PART IV -- OTHER INFORMATION

(1)  Name and telephone number of person to contact in regard to this
     notification

        Joseph T. Crowley           (610)                    995-1700
 ___________________________   ______________        _________________________
            (Name)               (Area Code)           (Telephone Number)


(2)  Have all other periodic reports required under Section 13 or 15(d) of the
     Securities Exchange Act of 1934 or Section 30 of the Investment Company
     Act of 1940 during the preceding 12 months or for such shorter period that
     the registrant was required to file such report(s) been filed?  If answer
     is no, identify report(s).
                                                         Yes [x]  No  [ ]
______________________________________________________________________________

(3)  Is it anticipated that any significant change in results of operations
     from the corresponding period for the last fiscal year will be reflected
     by the earnings statements to be included in the subject report or
     portion thereof?

                                                         Yes [ ] No  [x]

     If so, attach an explanation of the anticipated change, both narratively
     and quantitatively, and, if appropriate, state the reasons why a
     reasonable estimate of the results cannot be made.

==============================================================================

                         Willow Financial Bancorp, Inc.
                _______________________________________________
                 (Name of Registrant as Specified in Charter)

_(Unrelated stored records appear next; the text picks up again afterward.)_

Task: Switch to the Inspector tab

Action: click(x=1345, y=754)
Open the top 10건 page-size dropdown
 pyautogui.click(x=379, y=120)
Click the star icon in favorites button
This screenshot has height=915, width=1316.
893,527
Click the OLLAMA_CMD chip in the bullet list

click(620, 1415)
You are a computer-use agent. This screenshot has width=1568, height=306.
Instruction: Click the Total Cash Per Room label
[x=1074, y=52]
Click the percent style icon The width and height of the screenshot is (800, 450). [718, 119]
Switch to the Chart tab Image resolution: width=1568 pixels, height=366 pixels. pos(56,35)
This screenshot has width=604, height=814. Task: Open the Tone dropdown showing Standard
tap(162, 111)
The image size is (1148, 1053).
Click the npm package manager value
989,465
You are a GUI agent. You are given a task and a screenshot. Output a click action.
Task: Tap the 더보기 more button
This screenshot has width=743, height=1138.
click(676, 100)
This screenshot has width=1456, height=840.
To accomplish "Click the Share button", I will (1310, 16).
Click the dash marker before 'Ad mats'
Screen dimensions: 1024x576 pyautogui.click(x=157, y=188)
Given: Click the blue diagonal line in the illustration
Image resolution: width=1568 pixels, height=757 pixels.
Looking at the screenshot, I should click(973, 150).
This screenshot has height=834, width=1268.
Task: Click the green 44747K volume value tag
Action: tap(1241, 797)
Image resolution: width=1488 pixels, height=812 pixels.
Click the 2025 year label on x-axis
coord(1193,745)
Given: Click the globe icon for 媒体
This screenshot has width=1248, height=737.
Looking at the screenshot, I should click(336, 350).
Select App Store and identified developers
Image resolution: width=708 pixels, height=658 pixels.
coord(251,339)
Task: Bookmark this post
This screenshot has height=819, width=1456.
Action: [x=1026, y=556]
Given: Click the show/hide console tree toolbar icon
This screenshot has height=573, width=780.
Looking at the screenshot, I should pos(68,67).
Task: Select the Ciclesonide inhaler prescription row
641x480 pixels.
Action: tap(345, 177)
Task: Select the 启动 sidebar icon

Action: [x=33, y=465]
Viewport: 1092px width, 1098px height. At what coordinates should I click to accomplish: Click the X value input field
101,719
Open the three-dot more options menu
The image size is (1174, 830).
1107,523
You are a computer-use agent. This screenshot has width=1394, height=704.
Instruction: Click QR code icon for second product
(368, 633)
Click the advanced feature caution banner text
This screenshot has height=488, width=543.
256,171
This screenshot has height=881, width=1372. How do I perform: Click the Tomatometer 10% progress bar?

has caused this notification to be signed on its behalf by the undersigned
hereunto duly authorized.



Date   September 14, 2007       By  /s/ Joseph T. Crowley
                                    ------------------------------------------
                                    Joseph T. Crowley, Chief Financial Officer


INSTRUCTION: The form may be signed by an executive officer of the registrant
or by any other duly authorized representative.  The name and title of the
person signing the form shall be typed or printed beneath the signature.  If
the statement is signed on behalf of the registrant by an authorized
representative (other than an executive officer), evidence of the
representative's authority to sign on behalf of the registrant shall be filed
with the form.

                                ATTENTION

- ------------------------------------------------------------------------------
Intentional misstatements or omissions of fact constitute Federal Criminal
Violations (See 18 U.S.C. 1001).
- ------------------------------------------------------------------------------

                           GENERAL INSTRUCTIONS

1.  This form is required by Rule 12b-25 (17 CFR  240.12b-25) of the General
    Rules and Regulations under the Securities Exchange Act of 1934.

2.  One signed original and four conformed copies of this form and amendments
    thereto must be completed and filed with the Securities and Exchange
    Commission, Washington, D.C. 20549, in accordance with Rule 0-3 of the
    General Rules and Regulations under the Act.  The information contained
    in or filed with the form will be made a matter of public record in the
    Commission files.

3.  A manually signed copy of this form and amendments thereto shall be filed
    with each national securities exchange on which any class of securities
    of the registrant is registered.

4.  Amendments to the notifications must also be filed on form 12b-25 but need
    not restate information that has been correctly furnished.  The form shall
    be clearly identified as an amended notification.

5.  Electronic Filers.  This form shall not be used by electronic files unable
    to timely file a report solely due to electronic difficulties.  Filers
    unable to submit reports within the time period prescribed due to
    difficulties in electronic filing should comply with either Rule 201 or
    Rule 202 of Regulation S-T (Section 232.201 or Section 232.202 of this
    chapter) or apply for an adjustment in filing date pursuant to Rule 13(b)
    of Regulation S-T (Section 232.13(b) of this chapter).